After they finished, the head Keeper, who was called Carlos, gave them a tour of the factory. “These are the brine tanks,” he said. “You take the stink bugs out of the tanks with this”—he held up a net—“and when the plankton’s ripe, you harvest it.”

“What’s plankton?” Matt ventured to ask.

“Plankton!” exclaimed Carlos, as though he’d been waiting eagerly for that question. “It’s what a whale filters out of the sea to make a meal. It’s the microscopic plants and animals that drift in the top layer of the water. You wouldn’t think an enormous creature could live on something so tiny, but that’s the astonishing truth. Plankton is the eighth wonder of the world. It’s full of protein, vitamins, and roughage. It’s got everything a whale needs to be happy and everything people need too. The plankton we manufacture here is made into hamburgers, hotdogs, and burritos. Ground up fine, it takes the place of mother’s milk.”

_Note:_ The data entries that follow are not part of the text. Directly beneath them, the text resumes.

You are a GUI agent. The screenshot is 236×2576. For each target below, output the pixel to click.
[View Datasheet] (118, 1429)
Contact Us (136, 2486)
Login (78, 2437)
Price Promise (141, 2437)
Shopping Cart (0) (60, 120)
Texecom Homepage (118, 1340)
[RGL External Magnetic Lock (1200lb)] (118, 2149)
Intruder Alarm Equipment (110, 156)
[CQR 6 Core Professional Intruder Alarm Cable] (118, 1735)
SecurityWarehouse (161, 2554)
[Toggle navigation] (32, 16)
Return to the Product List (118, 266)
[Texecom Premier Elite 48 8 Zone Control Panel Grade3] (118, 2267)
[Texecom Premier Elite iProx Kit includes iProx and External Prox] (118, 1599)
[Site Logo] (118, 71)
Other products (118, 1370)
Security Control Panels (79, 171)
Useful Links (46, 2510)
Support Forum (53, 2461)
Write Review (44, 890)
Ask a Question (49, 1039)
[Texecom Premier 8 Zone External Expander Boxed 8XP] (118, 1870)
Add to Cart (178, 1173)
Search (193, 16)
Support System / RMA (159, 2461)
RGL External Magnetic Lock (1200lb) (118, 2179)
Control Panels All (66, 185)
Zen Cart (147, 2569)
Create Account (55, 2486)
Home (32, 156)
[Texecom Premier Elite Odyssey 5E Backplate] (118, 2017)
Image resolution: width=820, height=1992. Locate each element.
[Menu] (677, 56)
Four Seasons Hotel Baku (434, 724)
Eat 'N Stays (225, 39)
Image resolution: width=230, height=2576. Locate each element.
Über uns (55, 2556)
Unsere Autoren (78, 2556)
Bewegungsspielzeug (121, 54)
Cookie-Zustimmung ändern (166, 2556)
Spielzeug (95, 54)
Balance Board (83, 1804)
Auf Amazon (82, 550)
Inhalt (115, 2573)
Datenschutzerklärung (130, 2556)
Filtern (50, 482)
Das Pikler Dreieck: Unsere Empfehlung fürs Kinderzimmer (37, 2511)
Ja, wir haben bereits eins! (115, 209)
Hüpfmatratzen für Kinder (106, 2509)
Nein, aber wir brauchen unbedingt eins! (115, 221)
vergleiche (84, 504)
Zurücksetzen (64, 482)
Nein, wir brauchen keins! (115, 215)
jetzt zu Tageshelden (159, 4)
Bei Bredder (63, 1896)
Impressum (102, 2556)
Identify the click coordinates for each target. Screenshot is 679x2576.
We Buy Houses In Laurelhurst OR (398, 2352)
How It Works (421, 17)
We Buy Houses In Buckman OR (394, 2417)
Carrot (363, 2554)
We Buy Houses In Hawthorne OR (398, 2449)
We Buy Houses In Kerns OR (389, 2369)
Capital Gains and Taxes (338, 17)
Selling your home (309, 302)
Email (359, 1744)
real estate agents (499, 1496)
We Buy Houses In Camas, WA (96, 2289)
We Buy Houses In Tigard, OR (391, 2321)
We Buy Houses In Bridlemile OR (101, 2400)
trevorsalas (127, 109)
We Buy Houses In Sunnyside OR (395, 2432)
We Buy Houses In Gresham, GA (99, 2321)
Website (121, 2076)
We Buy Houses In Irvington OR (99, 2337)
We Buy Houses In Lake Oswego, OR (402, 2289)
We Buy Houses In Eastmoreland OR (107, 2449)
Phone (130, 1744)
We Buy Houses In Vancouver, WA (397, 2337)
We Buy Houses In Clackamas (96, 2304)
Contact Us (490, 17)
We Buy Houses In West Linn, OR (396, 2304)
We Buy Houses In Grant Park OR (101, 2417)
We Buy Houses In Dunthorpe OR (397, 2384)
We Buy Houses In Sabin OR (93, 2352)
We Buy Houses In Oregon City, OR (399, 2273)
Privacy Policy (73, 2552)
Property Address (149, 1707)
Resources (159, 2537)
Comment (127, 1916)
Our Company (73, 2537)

Carlos went on and on. It appeared his life’s work was to make people love and appreciate plankton. He seemed blind to the bleak desert that surrounded them, now that they had gone outside.

Matt saw high security fences in the distance, and his heart sank. The air was foul, the temperature broiling, and the humidity so high that his jumpsuit clung to his body like a second skin. This was the place he was supposed to inhabit until he turned eighteen.

“Where’s San Luis?” he asked.

“That’s on a need-to-know basis,” said Carlos. “When we feel you need the information, that’s when you get to know it. Don’t get any ideas about going over the fence, either. The top wire has enough power to spit you back like a melon seed. Here are the salt mountains.” He indicated the white dunes Matt had noticed before. “After we harvest the plankton, the brine is evaporated and the salt is processed for sale. These are the highest salt mountains in the world. People come from all over to admire them.”